The financial system has reached a significant stability over the past six months, but some of the root causes of the crisis remain. One of those is an accumulation of debt. The implications of the stocks of debt held by agents across the economy – the debt hangover – and the current opportunities available to pay them down, before describing two reforms that might curb the accumulation of debt in the future, have been the focus of a speech in Liverpool by Andrew Haldane – Executive Director for Financial Stability for the Bank of England.
To different degrees a debt hangover is affecting households, financial and non-financial companies and sovereign states around the world, but is perhaps greatest in the financial system. Mr. Haldane noted, in his speech, that to date the servicing costs of these debts have been cushioned by policymakers’ actions, but public sector support can only ever offer temporary relief – they are not a long-run cure.
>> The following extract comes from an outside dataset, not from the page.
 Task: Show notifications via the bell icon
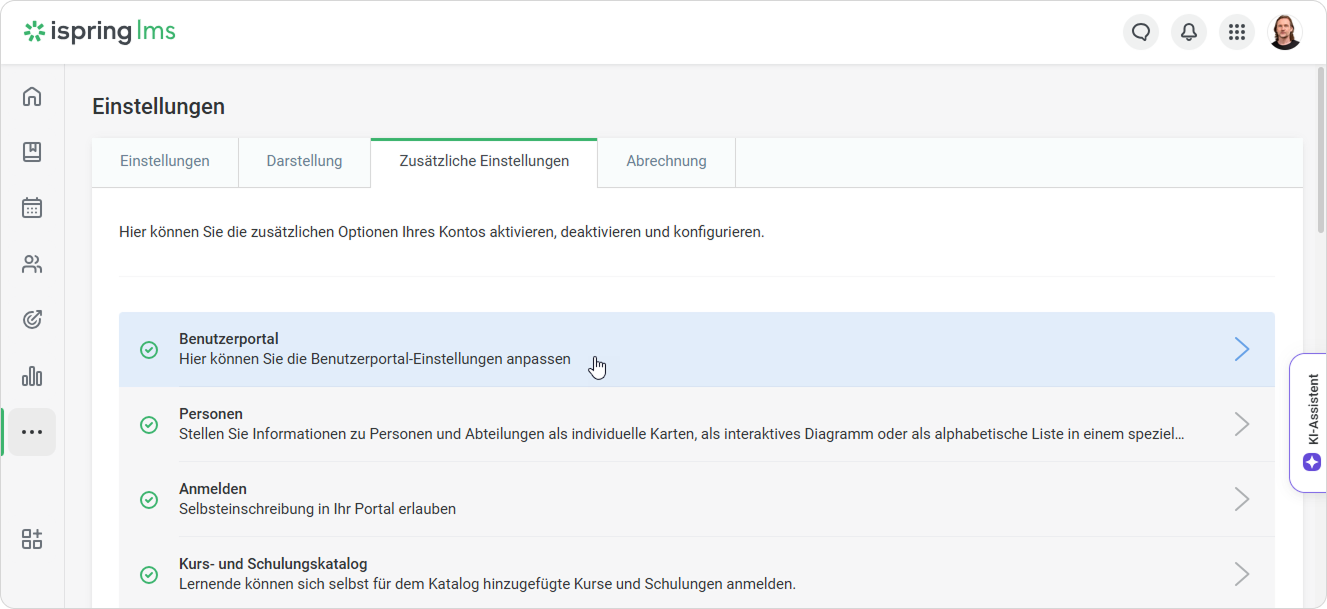pos(1189,32)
Which options are open to restore normal conditions? First, banks should take advantage of the profits they have achieved this year to bolster their balance sheets. “There is a strong case for banks, in the UK and internationally, pocketing this windfall rather than distributing it to either staff or shareholders.” That is, the bank of England is saying ‘no’ to the megabonuses banks and financial companies seem ready to pay their high level managers, as if the past 18 months had been no use. The very position expresses by the US President, Barack Obama days ago. This would allow banks’ balance sheets to be repaired while supporting lending to the real economy. Mr. Haldane expressed worries, though, there has been little evidence of such prudential opportunism thus far.
Second option, he says there is a case for restructuring debt claims into equity to benefit both lenders and borrowers. A number of global banks have, in effect, already initiated such strategies and they could help improve balance sheets across all sectors.
Debt crises cannot be eliminated, but their frequency and scale might be moderated. In order to do that, reforms are necessary. He suggested two in particular: First, macro-prudential policies should be designed to curb the credit cycle, and lean against the collective tendency for banks to make significant distributions even when profits are low; second, a redesign of debt contracts, such that they become state contingent. “If contingent capital became more widespread, banks’ capital ratios would be automatically stabilised over the cycle, lowering the chances of future banking crises.” He also believes there is merit in considering how state-contingent debt might be adopted in other sectors.